Improving Large Language Model’s Ability to Find the Words Relationship

  • Sirojul Alam Universitas Pertahanan Indonesia, Bogor, Indonesia
  • Jaka Abdul Jabar Universitas Pertahanan Indonesia, Bogor, Indonesia
  • Fauzi Abdurrachman Universitas Pertahanan Indonesia, Bogor, Indonesia
  • Bambang Suharjo Universitas Pertahanan Indonesia, Bogor, Indonesia
  • H.A Danang Rimbawa Universitas Pertahanan Indonesia, Bogor, Indonesia
Keywords: Ability to Find, Large Language Model’s, Words Relationship

Abstract

Background: It is still possible to enhance the capabilities of popular and widely used large language models (LLMs) such as Generative Pre-trained Transformer (GPT). Using the Retrieval-Augmented Generation (RAG) architecture is one method of achieving enhancement. This architectural approach incorporates outside data into the model to improve LLM capabilities.
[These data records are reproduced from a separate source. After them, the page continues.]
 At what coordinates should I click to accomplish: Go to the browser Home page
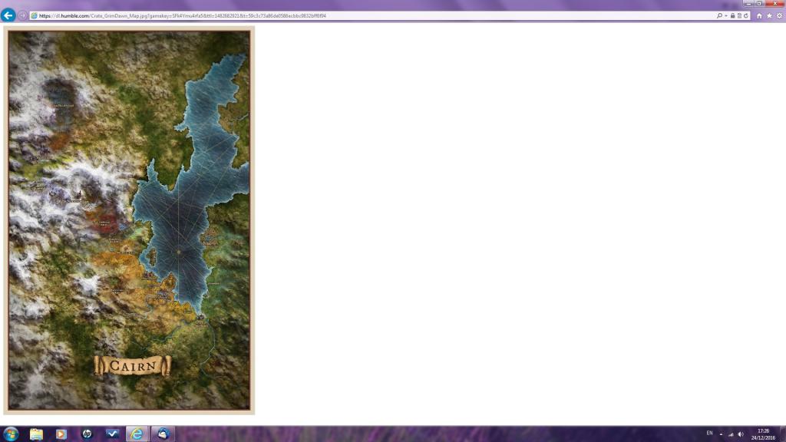(759, 15)
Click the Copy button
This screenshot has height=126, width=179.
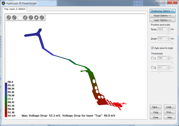pyautogui.click(x=156, y=112)
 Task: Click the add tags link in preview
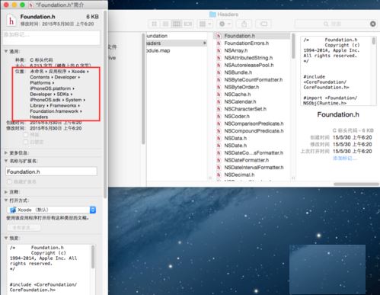click(x=344, y=158)
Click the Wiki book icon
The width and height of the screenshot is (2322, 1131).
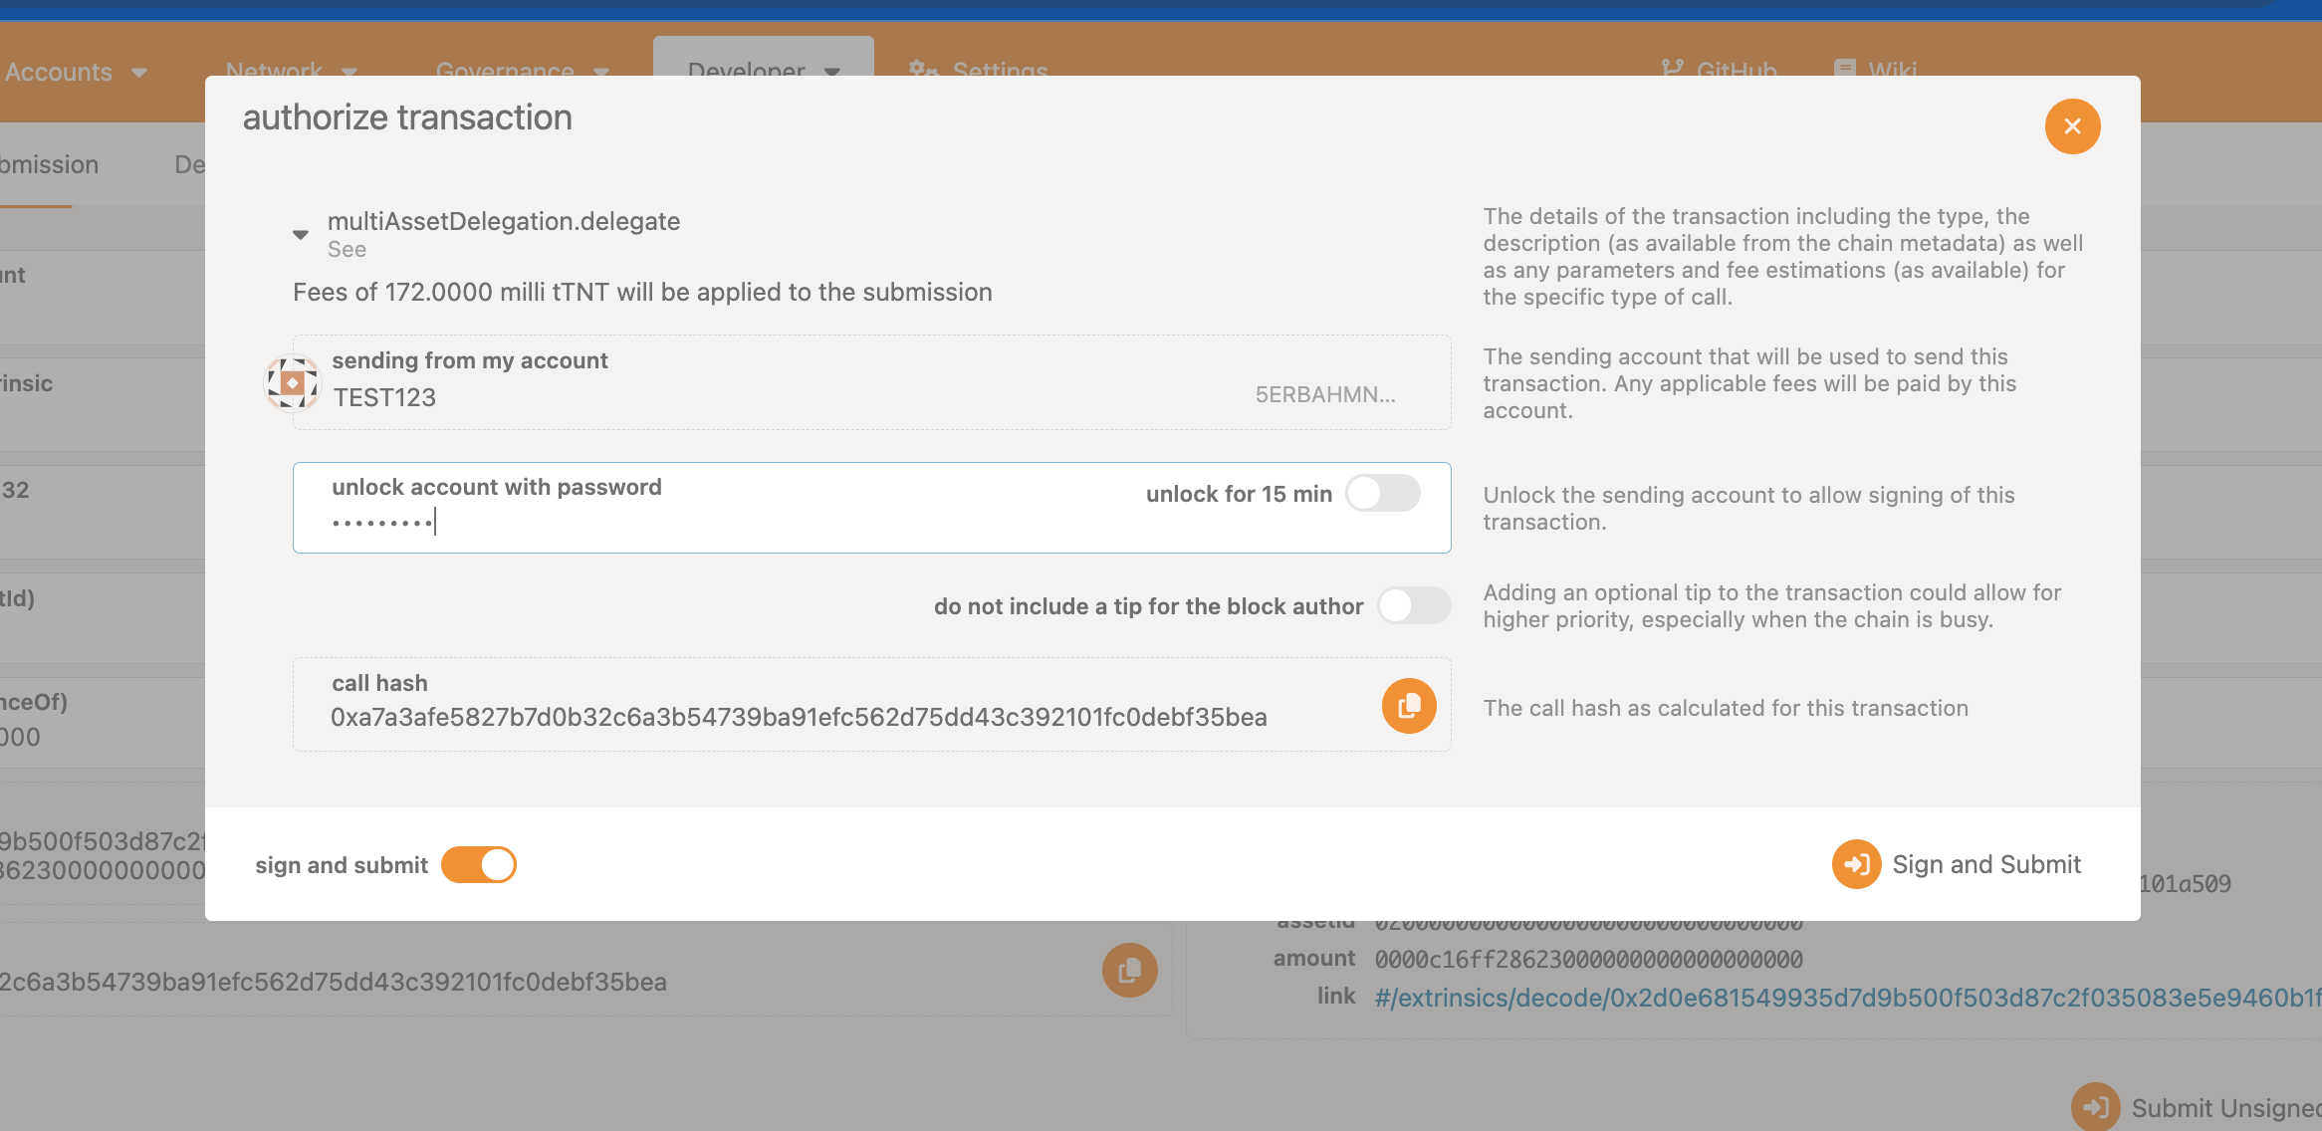1844,69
Objective: The aim of this research is to prove that the RAG can help LLMs respond with greater precision and rationale.

Method: The method used in this work is utilizing Huggingface Application Programming Interface (API) for word embedding, store and find the relationship of the words.

Result: The results show how well RAG performs, as the attractively rendered graph makes clear. The knowledge that has been obtained is logical and understandable, such as the word Logistic Regression that related to accuracy, F1 score, and defined as a simple and the best model compared to Naïve Bayes and Support Vector Machine (SVM) model.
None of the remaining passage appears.